Jack saw Dom Caruso stand from his crouch and begin running toward the minivan that was quickly approaching him. But Jack saw something Caruso did not. Behind him on his left, the POLISI car was racing across the street, directly toward Caruso from his left side. They were going to try to get in front of this shooter and cut him off.
Jack shouted, “Hang on back there!” He turned his wheel to the right, raced past a confused Caruso, and slammed the front of his Mitsubishi into the front-left quarter-panel of the police car, spinning it forty-five degrees and smashing the front left tire.
Jack’s airbag deployed, smacking him in the face. Cops inside the vehicle would probably be dazed from the impact, and they’d certainly be pissed, but this was a hell of a lot better than the Campus team getting arrested and held in Indonesia on weapons and kidnapping charges.
Dom turned around and ran back to the Mitsubishi and dove into the open back door, on top of Ding and the prisoner, who by now was crushed facedown on the floorboard. Dom closed the door behind him, Jack waved away the chalky dust from the deployment of his airbag, and he pushed his minivan forward through the damaged police car, while the snaps of handgun rounds continued striking the vehicle.
“Heads down!” Jack yelled.
As he drove past the cop car he looked down at the stunned and dazed police, through their cracked windshield.
“Sorry, guys,” he said, but they couldn’t hear him.
He floored it now, charging east, and then he made a hard left and raced northeast to the exit of the square.
In the backseat the prisoner was pulled into a sitting position. He moaned in pain for a moment, then he shouted, “Listen to me! You have to—”
Chavez put the barrel of his pistol in the man’s open mouth. “Trust me, you’ll have plenty of people who want to hear you talk. I’m just not one of them.” Chavez now turned to Dom. “This guy is a screamer. He tried to lead the DPRK goons to us in the trees.”

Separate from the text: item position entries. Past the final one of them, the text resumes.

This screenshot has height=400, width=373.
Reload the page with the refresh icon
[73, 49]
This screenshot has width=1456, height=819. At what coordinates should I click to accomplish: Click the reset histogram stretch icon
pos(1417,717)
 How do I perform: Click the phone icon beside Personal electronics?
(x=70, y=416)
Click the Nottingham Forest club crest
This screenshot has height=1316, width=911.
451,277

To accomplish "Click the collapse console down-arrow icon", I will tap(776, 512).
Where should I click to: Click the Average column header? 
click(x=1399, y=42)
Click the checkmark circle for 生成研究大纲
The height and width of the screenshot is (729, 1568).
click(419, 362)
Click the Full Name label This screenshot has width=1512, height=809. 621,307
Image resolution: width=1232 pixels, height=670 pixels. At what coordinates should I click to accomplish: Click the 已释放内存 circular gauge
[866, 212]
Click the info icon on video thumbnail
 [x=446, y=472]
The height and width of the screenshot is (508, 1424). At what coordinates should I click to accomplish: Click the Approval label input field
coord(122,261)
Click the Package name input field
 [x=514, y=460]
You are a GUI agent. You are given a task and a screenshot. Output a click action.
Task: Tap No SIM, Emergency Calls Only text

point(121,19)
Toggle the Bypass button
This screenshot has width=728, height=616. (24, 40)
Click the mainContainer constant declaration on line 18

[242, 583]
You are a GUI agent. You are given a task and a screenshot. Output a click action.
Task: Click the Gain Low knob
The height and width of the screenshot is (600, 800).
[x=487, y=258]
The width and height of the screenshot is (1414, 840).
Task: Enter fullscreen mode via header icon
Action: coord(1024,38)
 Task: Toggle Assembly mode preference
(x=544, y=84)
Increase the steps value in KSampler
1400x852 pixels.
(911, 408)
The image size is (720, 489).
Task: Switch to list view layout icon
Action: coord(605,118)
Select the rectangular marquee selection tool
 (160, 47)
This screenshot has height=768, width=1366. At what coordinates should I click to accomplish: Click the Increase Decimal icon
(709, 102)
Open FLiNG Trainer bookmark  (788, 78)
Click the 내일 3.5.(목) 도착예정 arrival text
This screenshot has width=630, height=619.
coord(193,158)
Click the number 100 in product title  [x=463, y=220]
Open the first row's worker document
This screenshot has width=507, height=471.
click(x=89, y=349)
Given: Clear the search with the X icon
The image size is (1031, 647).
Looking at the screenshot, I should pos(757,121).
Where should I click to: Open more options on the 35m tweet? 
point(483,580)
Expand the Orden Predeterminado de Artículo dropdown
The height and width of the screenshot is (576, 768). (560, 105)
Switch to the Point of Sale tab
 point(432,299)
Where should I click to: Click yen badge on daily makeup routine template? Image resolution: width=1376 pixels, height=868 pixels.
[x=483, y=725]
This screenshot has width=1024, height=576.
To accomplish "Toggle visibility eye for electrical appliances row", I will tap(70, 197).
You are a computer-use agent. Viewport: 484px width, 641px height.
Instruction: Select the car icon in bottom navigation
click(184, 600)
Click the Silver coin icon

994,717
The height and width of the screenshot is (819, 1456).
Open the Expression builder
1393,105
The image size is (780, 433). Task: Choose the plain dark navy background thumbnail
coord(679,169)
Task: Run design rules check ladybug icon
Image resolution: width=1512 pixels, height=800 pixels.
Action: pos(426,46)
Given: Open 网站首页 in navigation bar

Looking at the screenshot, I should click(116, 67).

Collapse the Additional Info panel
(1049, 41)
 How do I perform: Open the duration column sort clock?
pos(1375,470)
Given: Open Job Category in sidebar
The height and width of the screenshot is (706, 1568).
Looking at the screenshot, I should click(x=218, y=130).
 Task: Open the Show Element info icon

Dom Caruso said, “I’m gettin’ the tape!”
“Good deal,” replied Chavez.
Seconds later Dom used electrical tape from his personal medical kit to tape the man’s mouth shut. Ding then rolled the man on his stomach and looked over his calf wound more closely, used gauze and tape from his own kit to stop the bleeding. It wasn’t bad at all, but it would be messy if he didn’t stanch the flow.
From the front Jack said, “Something just occurred to me. Either I’m the luckiest dude in the world for finding this van at the particular corner of the park I exited, or they have other vehicles around the square. That means they have other guys mobile who can chase us.”
Chavez said, “And they know what kind of vehicle we’re in, seeing how it’s theirs and all.”
“Yeah,” Jack conceded. “Good point. I’m going to go back to the parking lot to the west. We’ll transfer into our rental to take back to the airport.”
“Do it, but watch out for trouble.”
“Sure,” Jack quipped. “We sure wouldn’t want anything bad to happen.”